The Bridge of the Blessed Ford


A village steeped in history and tradition

Page 1


The bridge that gave the village its name

When was it built?

The  image opposite was taken from a book by the Rev. John George Wood (1768-1838) called  The Principal Rivers of Wales. It was published  in 1813 and included a series of views along the length of all the main Welsh rivers, from source to the sea.

J.G.  Wood, was a highly successful writer and  a good second hand copy of his book will cost around £2000 today

In 1931-32, Edward Jervoise [1] undertook a survey of the ancient bridges in Wales and his findings were published in 1936. He looked at all the crossings spanning the river Teifi and he concluded that Pont Rhydfendigaid (the Bridge of the Blessed Ford) was neither ancient nor worthy of a mention. The Teifi, he said :

. . . passes near the ruins of . . . Strata Florida . . . None of the bridges in this district are of interest.

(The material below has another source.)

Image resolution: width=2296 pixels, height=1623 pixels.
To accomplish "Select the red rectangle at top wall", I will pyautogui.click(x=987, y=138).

Gwyndaf Breese [2] likewise, in a recent publication, ‘The Bridges of Wales’, dismisses it in a couple of sentences :

This . . . is a ‘humped’ single arch bridge built of small outcrop stones. It has no special features and is well under one hundred and fifty years old.

Breese’s remark about the age of the bridge is wide of the mark.  J.G. Wood’s book, the ‘Principal Rivers in Wales’ [3], includes a sketch of Pont Rhydfendigaid, drawn in 1811 and CADW contends that the bridge dates back to the 18th century [4]. Exactly when it was built however  is a bit of a mystery. Ask local people and the answer, more than likely, will be blwyddyn y tair caib (the year of the three pickaxes), that is 1777. D.C. Rees, in his book on Tregaron (1936) [5], claims that three of the stone bridges over the Teifi were built by his great-great-grandfather and great-grandfather, and that one of them was :

. . . Pontrhydfendiaid, (built between 1750-1777), where Edward Richard, Ystrad Meurig sings the praise of ‘Shon o Garon’ y Saer Maen, in his poem, ‘Cân y Bont’.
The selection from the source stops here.